# Start of DATASET EXTRACT
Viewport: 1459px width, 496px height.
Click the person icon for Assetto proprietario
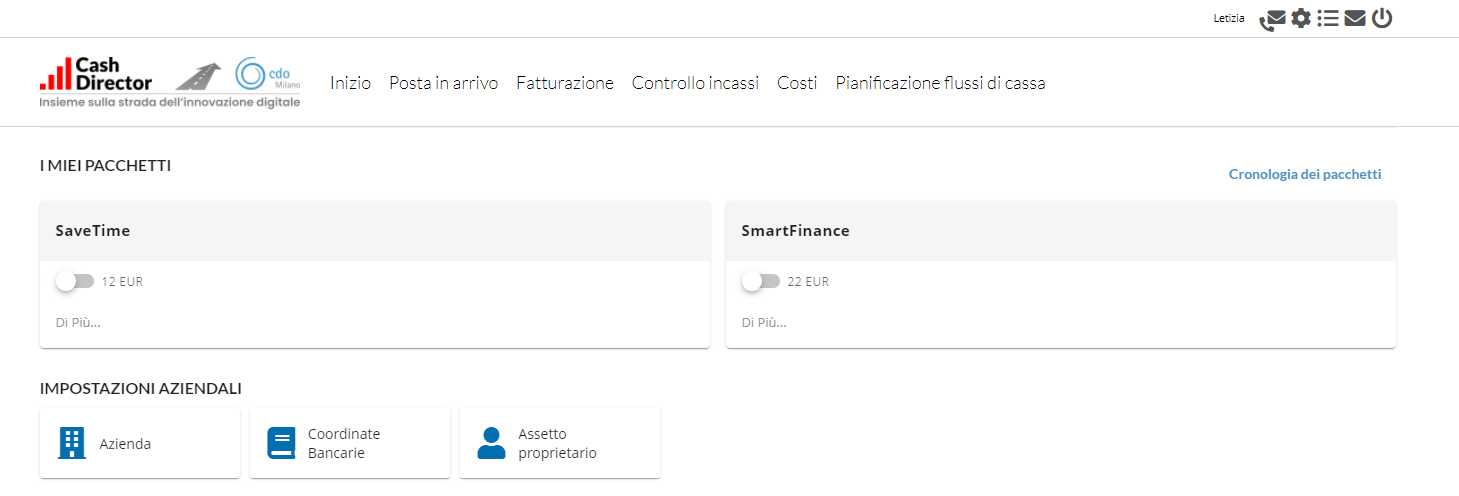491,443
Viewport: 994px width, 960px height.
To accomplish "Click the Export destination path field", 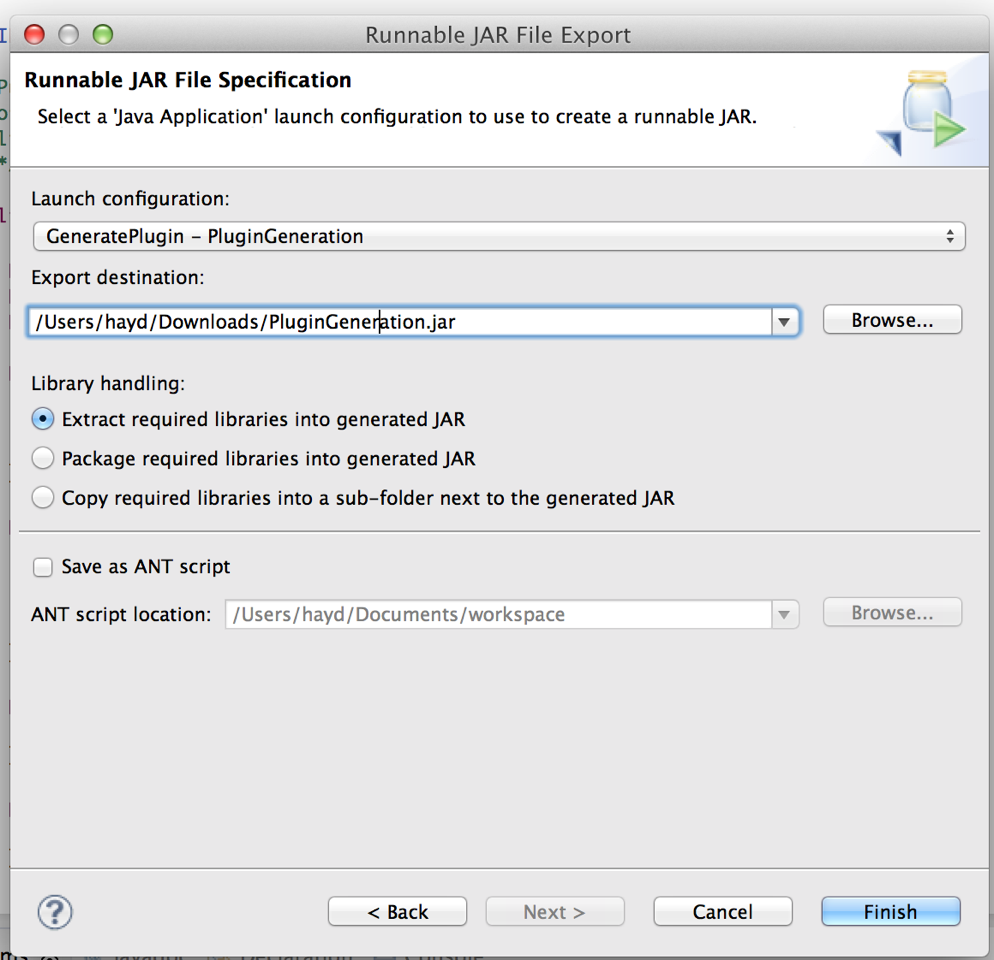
# End of DATASET EXTRACT
◆ REQUIRED WORK: Can you set out the data above as a numbered list, skipping any blank lines and leaving the pictures out?

◆ ANSWER TO THIS PROBLEM:
1. Viewport: 1459px width, 496px height.
2. Click the person icon for Assetto proprietario
3. 491,443
4. Viewport: 994px width, 960px height.
5. To accomplish "Click the Export destination path field", 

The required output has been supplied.